An article this week on StatNews.com, a sister site of BostonGlobe.com, reported on a California startup’s plan to broadly market the medication propranolol as a quality-of-life aid, including to reduce nervousness associated with public speaking.

Companies looking to innovate and disrupt will continue to explore new solutions to old problems, and vice versa. But this particular idea causes me concern as a speech professional.

Beta blockers are a class of medications used to treat irregular heartbeat and/or high blood pressure by temporarily blocking effects of adrenaline, a hormone central to our “fight or flight” responses (in other words, that promotes our survival!). Developed in the 1960s, propranolol was one of the first beta blockers, and continues in clinical use.

Along the line, people discovered “off-label” uses in situations where “nerves” may be a factor, including precision activities like archery, golf, musical performance, and of course, public speaking.

In my experiences as a communication coach and medical speech pathologist, I’ve encountered a few people, often with more challenging speech conditions such as stuttering or vocal tremor, who reported benefit from beta blockers, in conjunction with speech work and other supports.

But the idea that a typical person who feels anxious about public speaking (possibly a majority of people in the world!) could simply turn to a pharmaceutical “little helper” in mint or watermelon flavor, is, if you’ll forgive the pun, a hard pill to swallow.

All medications can have side effects. Beta blockers and propranolol in particular are contraindicated as potentially dangerous for people with certain medical conditions, or who take certain other medications. And while they are generally not thought to be addictive in the physiologic sense, regular use in higher-pressure situations can foster reliance and the belief that they are necessary to deliver a satisfactory performance.

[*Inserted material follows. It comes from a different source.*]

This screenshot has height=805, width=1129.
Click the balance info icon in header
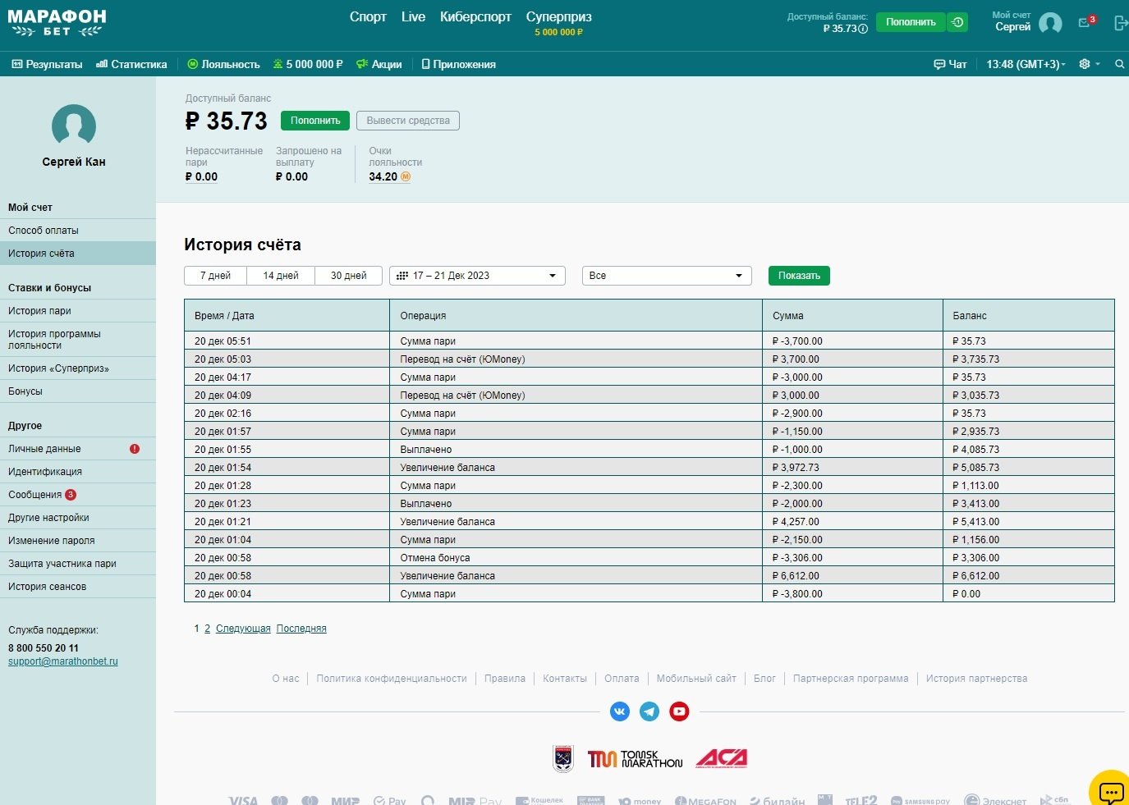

The idea of a quick fix for public speaking nervousness is enticing, but the personalized, skills-based approaches that I and my fellow Speech Improvement coaches use with our clients are preferable for many reasons. We help people recognize and replace negative thinking associated with past fear of speaking, building confidence in its place. We offer guidance with specific, time-tested techniques. And rather than beta-blocking the body’s signals, we can help people listen to and learn from them, even harnessing the energy of adrenaline in positive ways so a well-prepared talk or presentation can feel thrilling rather than terrifying.

A prescription can run out, but speaking skills developed through investment of time and effort are earned, one’s own, and can’t be taken away. So if, in the near future, a slick ad suggests that the answer to your public speaking concerns is in a pill: just say NO!